Il riconoscimento verso il regista Benny Safdie è stato particolarmente toccante, con Johnson che ha definito il film "un'esperienza che ha cambiato la sua vita". La collaborazione con Safdie, noto per il suo stile cinematografico intenso e realistico, ha rappresentato per l'ex wrestler un'opportunità di esplorare territori artistici completamente nuovi rispetto ai blockbuster d'azione che lo hanno reso famoso.

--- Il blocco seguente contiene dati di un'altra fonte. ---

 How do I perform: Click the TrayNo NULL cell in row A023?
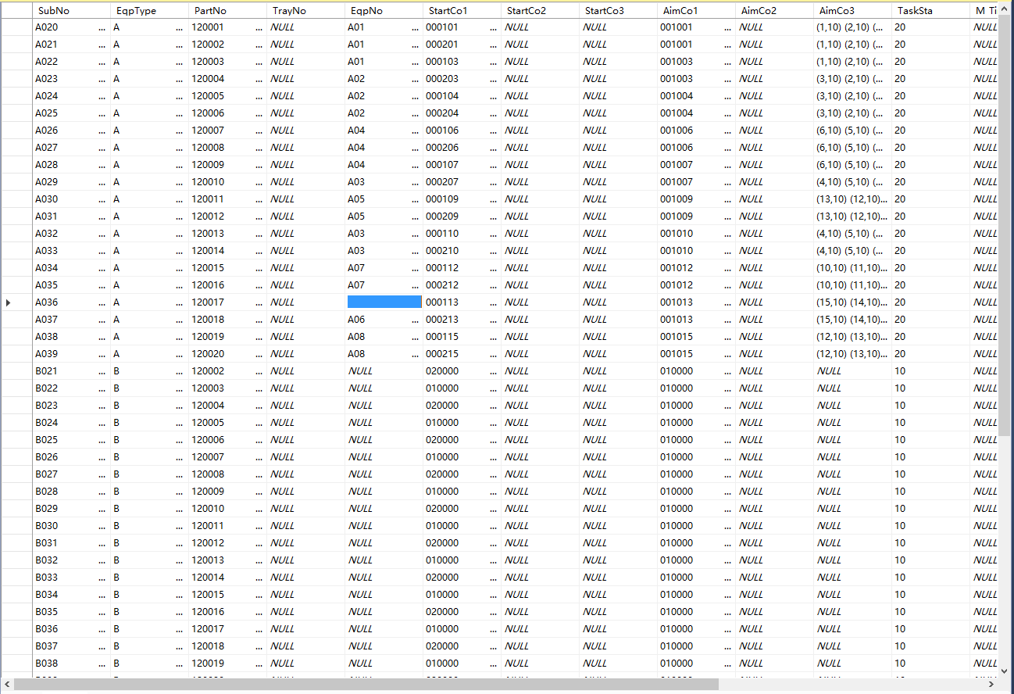(x=305, y=79)
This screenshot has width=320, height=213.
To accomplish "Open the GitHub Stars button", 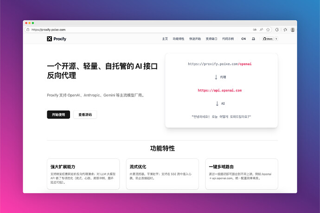I will [269, 39].
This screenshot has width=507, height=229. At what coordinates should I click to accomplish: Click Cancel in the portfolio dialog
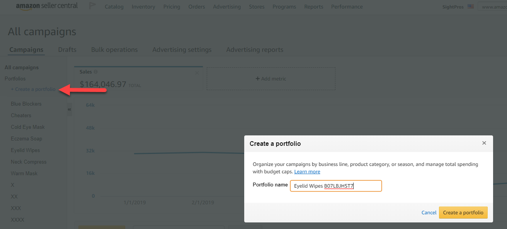pyautogui.click(x=429, y=212)
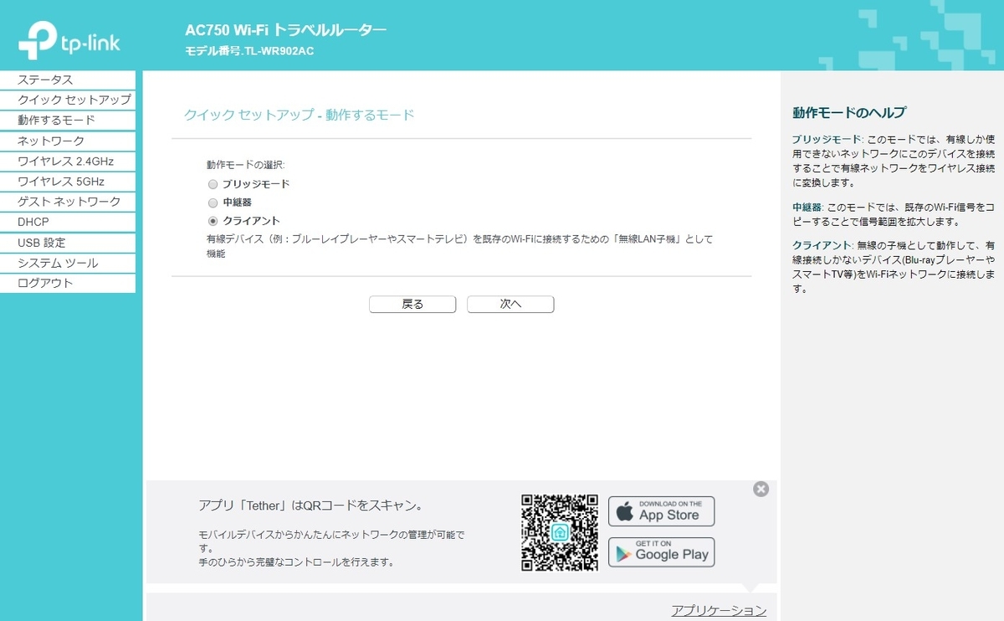Viewport: 1004px width, 621px height.
Task: Scan the Tether QR code image
Action: pyautogui.click(x=558, y=531)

Il contesto di un fallimento annunciato
Le cifre raccontano una storia di aspettative mancate che va oltre la semplice delusione commerciale. Con un budget di produzione di 50 milioni di dollari e ulteriori investimenti milionari in promozione, incluse le presentazioni ai prestigiosi Festival di Venezia e Toronto, A24 aveva puntato forte su questo progetto. Il risultato di 5,9 milioni di dollari da 3.345 sale cinematografiche è risultato persino inferiore alle previsioni più pessimistiche, che oscillavano tra gli 8 e i 15 milioni di dollari.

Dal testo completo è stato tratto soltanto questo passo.